I think these things are very basic but still I am stuck.Could anyone please help me in knowing where the mistake is?

Answer 1

I too am concerned about an answer of $\frac{z}{0}$ being listed. That is a poor way of writing that $z$ is not related to $x$ and $y$ (if that is actually what it means).

What the second answer should say is "If both $x$ and $y$ are zero then $z$ can be any value." Asking this as a ratio question makes it very awkward.

Answer 2

y/(x-z)=(y+x)/z=x/y = be k

y= kx - kz ..... 1 y+x = kz ...... 2 x=yk ................3

Add 1 & 2 , 2y+ x = kx , substitute 3 , 2y+ yk = k *yk

2 +k = k² , k²- k - 2 = 0 , k= 2 or k = -1 for k = 2 , x = 2y , substitute in 2 , 3y = 2z x:y:z = 2y:y:3y/2 = 4:2: 3

Answer 3

It's not clear what the OP means by "adding" the numerator and denominator but there is a way using componendo and dividendo. If $\frac{x+y}{z} = \frac{x}{y}$ then $\frac{(x + y) - x}{z - y} = \frac{x}{y} \implies \frac{y}{z - y} = \frac{x}{y}$.
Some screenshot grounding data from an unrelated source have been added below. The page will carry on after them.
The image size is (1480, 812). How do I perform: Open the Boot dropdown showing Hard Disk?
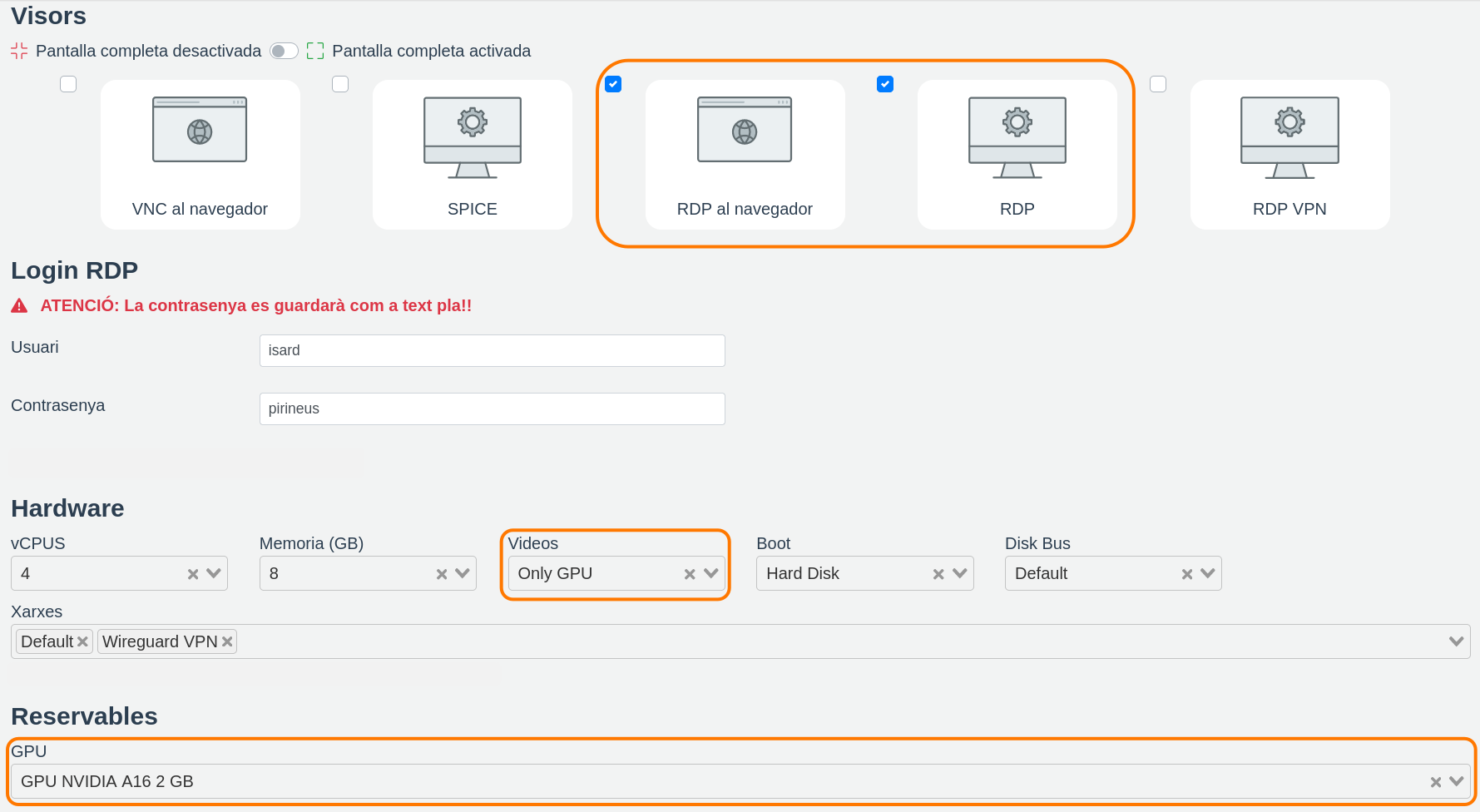(960, 573)
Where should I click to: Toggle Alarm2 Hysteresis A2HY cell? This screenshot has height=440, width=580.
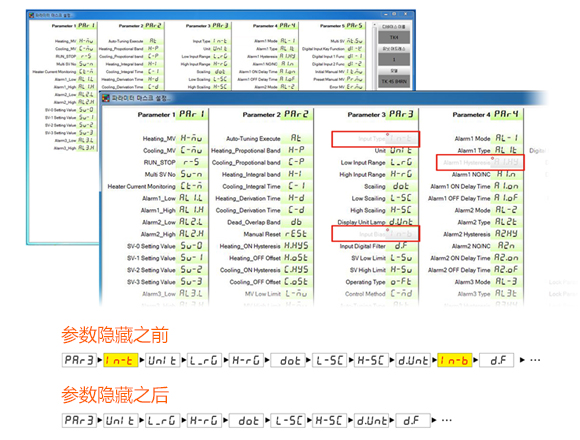506,234
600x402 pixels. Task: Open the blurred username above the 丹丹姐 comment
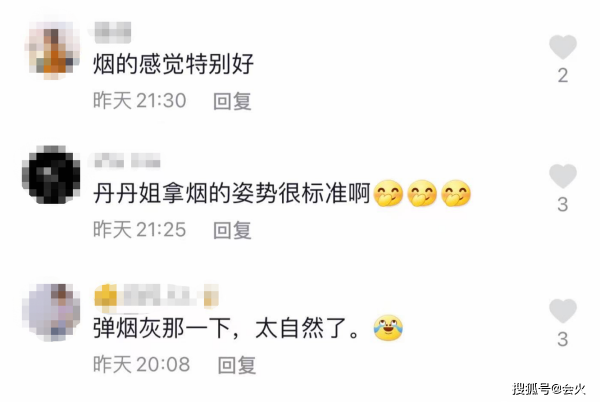tap(127, 160)
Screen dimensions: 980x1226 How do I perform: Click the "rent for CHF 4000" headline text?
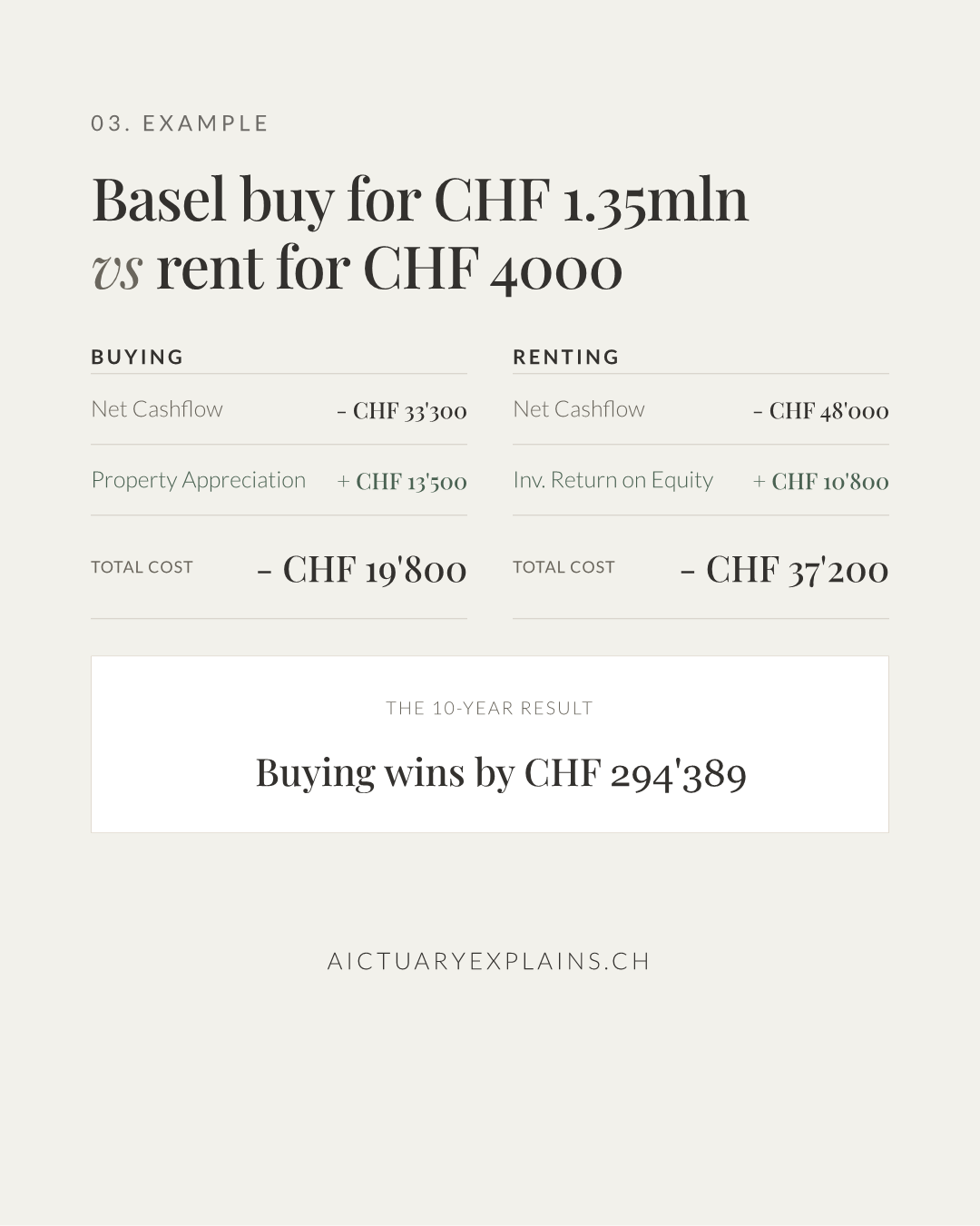click(388, 269)
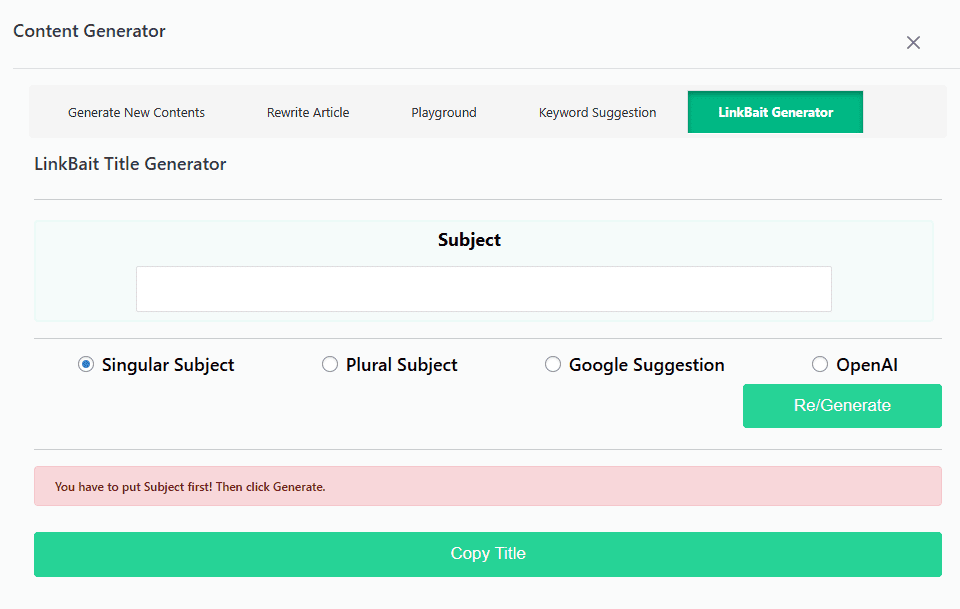
Task: Select the Singular Subject radio circle
Action: pos(86,365)
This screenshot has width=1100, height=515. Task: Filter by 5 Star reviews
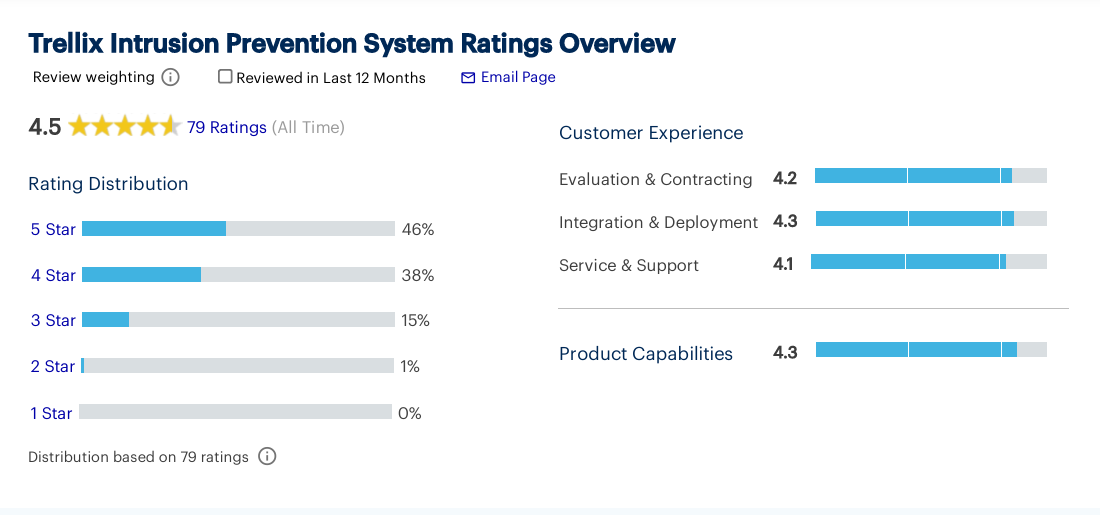pos(53,229)

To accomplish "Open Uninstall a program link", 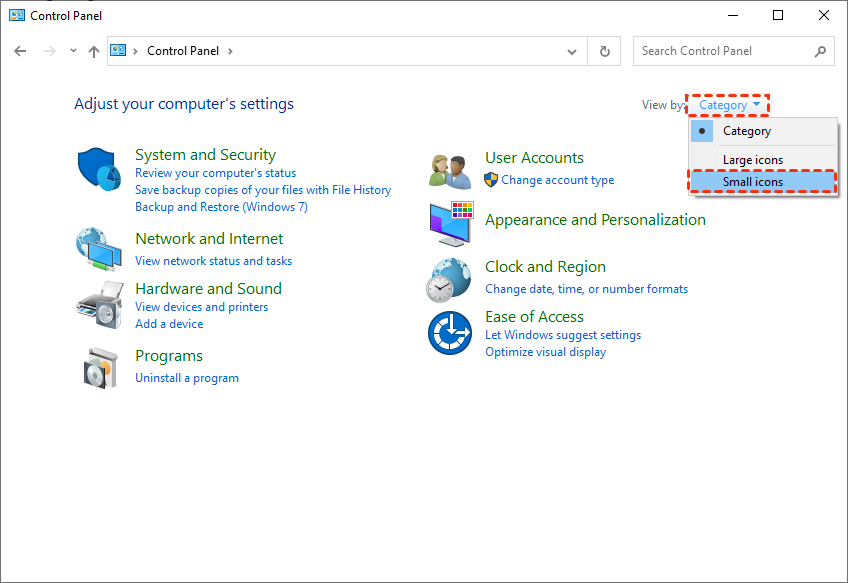I will point(187,378).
This implies that $\frac{y}{z - y} = \frac{y}{x - z} \implies z - y = x - z \implies 2z = x + y$. Thus $\frac{2z}{z} = \frac{x}{y}$ and we have two cases: either $z = 0$ which implies $\frac{y}{x} = \frac{x}{y} \implies (y + x)(y - x) = 0$. This results in $y = -x$, or $y = x$ in which case $z = 2x$ and $x = y = z = 0$ which does not make any sense.

The other case is when $z = 2y$ and hence $\frac{3y}{z} = 2$ so $x = 2y = \frac{2}{3} \cdot 2z$, which is equivalent to the form above.